In general, most approaches to synthetic data generation that are based on existing data, and not (only) on rules, consist of the following steps:

Learning a representation (model) of the original data, with a certain statistical approach (such as estimating a probability density function)
Synthesising the data, i.e. generating new data based on the model
Optionally, a module to ensure privacy of the generated, synthetic data samples, e.g. by means of applying Differential Privacy

A major difference in existing approaches lies in the complexity of the learned model from the data. This can range from relative simple models learning (independent) probability density functions for each attribute, and more sophisticated models that preserve the correlation between attributes e.g. via co-variances, to models that capture very complex correlations e.g. via auto-encoders, or approaches utilising generative adversarial networks (GANs) [7]. In the synthetisation step, some approaches apply further methods for data protection, e.g. by applying Differential Privacy before publishing the synthetic dataset.

While synthetic data has shown to be of utility for multiple data analysis tasks including regression or classification (see e.g. [9]), another major aspect is whether it is actually able to fulfil the promises towards preserving the privacy of the individuals in the original dataset.

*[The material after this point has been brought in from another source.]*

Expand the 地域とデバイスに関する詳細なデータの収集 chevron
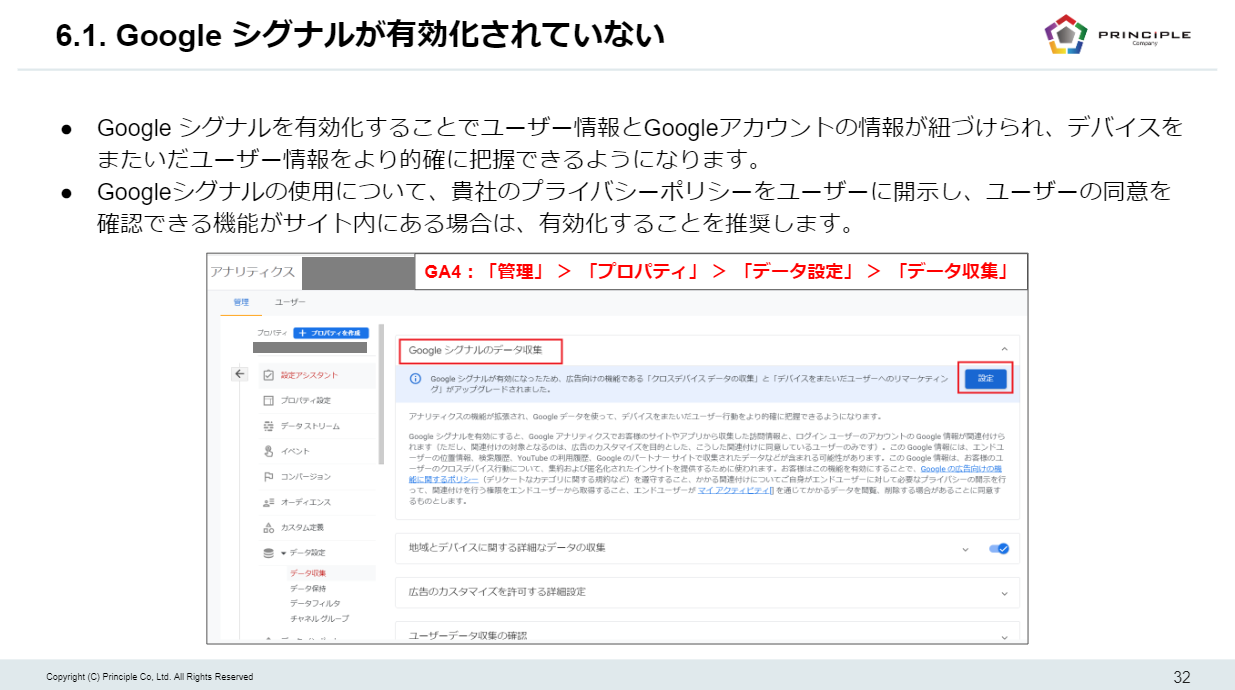965,549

Regarding disclosure risks for synthetic data, usually a distinction is made between fully and partially synthetic data. Reiter and Mitra [16] proposed identification disclosure risk estimations for partially synthetic data. They also note that the notion of identification disclosure is not meaningful for fully synthetic data, since fully synthetic records do not relate to original records in terms of a 1-to-1 correspondence. From an intruder’s perspective, the approach to gain information by linking certain synthetic records to individuals is thus not promising, as such links generally do not exist, and matches that have been established with real individuals are only spurious, and not real. Other disclosure risks exist, e.g. attribute disclosure, where it is assumed that the intruder knows the values of certain attributes of their victim and wants to learn the value of some sensitive attribute (called the target variable). For a detailed discussion of the latter, see e.g. [10].

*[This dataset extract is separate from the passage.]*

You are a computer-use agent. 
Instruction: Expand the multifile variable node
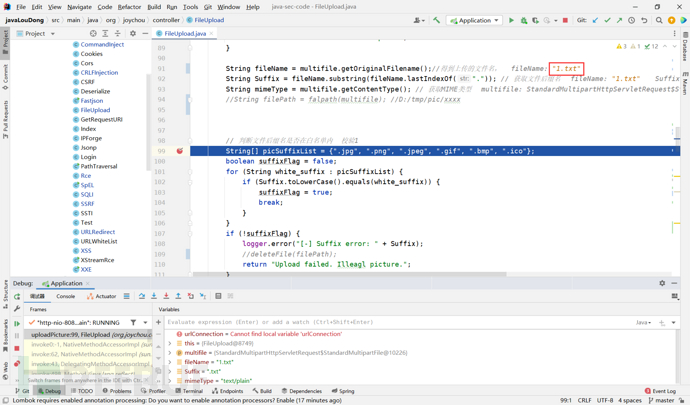(170, 353)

For our evaluation in this paper, we employ the following three data synthesizers: The Synthetic Data Vault (DV) [14] builds a model based on estimates for the distributions of each column. In order to preserve the correlation between attributes, the synthesizer applies a multivariate version of the Gaussian copula and computes the covariance matrix. The DataSynthesizer (DS) [15] provides, among simpler techniques, the ‘correlated attribute mode’, in which dependencies between attributes are represented by a Bayesian network, learned on the original data. The DataSynthesizer further uses the framework of Differential Privacy, and offers the possibility to inject noise in the model and thus the generated data, by a parameter controlling the magnitude. Finally, synthpop (SP) [13] uses as the default method a CART (Classification and Regression Trees) algorithm. The user is able to specify a large number of parameters and may apply a built-in function for disclosure control to the resulting synthetic dataset.

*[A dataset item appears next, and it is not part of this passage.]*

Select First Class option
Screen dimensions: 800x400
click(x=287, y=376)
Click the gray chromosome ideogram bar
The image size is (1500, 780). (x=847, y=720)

When preparing a dataset for publishing via anonymisation, synthetisation or similar approaches, some information at the level of individual records is invariably removed [5] in order to achieve the desired level of protecting the sensitive information that cannot be shared. Utility evaluation of such datasets can generally be done by two methods. One is to measure certain properties on the sanitised dataset and compare it to the original dataset, such as mean or standard deviation or the data distributions. This evaluation has the advantage of being independent of the final task being carried out on the dataset, but is also generally more difficult to put into an application context. Another approach is to measure the utility on a task, e.g. a supervised classification task, or outlier detection. In this approach, the metric measures the differences in effectiveness of the models on the original dataset compared to the sanitised one. In this paper, we focus on the second approach, as it is more suited for anomaly detection.

Anomaly detection typically utilises general outlier detection techniques [2, 21], but differ when there is a need to distinguish harmless noise, fluctuations or various forms of novelty, from malicious intentions, actions or attacks. There are many forms of anomaly detection depending on the nature of the input data, the form of output and the presence or absence of data labels [4]. Point anomalies denote individual data instances that are different from the normal data points. In a contextual anomaly, data instances are anomalous within a specific context, such as temporal or spatial. Collective anomalies identify a collection of instances as anomalous with respect to the entire dataset. In this paper, we focus primarily on point anomalies. Techniques for this type of anomalies are often the building blocks for contextual and collective anomalies, thus some of our conclusions transfer also to these scenarios.

Anomaly detection is used in a wide variety of contexts, such as fraud detection [1], intrusion detection [22], video surveillance systems, or forensic investigations in general. Specific techniques include unsupervised learning to find structures or patterns in data in the absence of any labels. Recent techniques include Generative Adversarial Networks (GANs), such as f-AnoGAN [18]. When labels are present only for the “normal” data points, a semi-supervised methods such as a one-class support vector machine (SVM) [19] or autoencoders are employed. Supervised methods require labels for both the normal and the anomaly cases, and can be addressed by utilising standard classification techniques, such as Logistic Regression, Random Forests, or Support Vector Machines.

3 Experiment Setup

In our experiments, we utilise the “credit card fraud” dataset by the ML group at ULB, which was provided publicly on Kaggle^{Footnote 1}. It contains data based on real samples from transactions made by credit cards in September 2013 by European cardholders, gathered over two days. Out of the total of 284,807 transactions, only 492 are identified as fraudulent. The dataset is thus highly unbalanced, as frauds account for only 0.172% of all transactions. The dataset contains 30 input variables. Due to confidentiality reasons, most of the original features have been transformed with Principal Component Analysis (PCA). A projection of the dataset to two dimensions can be seen in Fig. 1, created using t-Distributed Stochastic Neighbour Embedding (t-SNE) [12]. It can be observed that some of the anomaly data points are separable, especially the ones seen towards the top-right of the visualisation. However, also a large number of points seem to be mixed with normal (legit) records, and thus likely difficult to separate.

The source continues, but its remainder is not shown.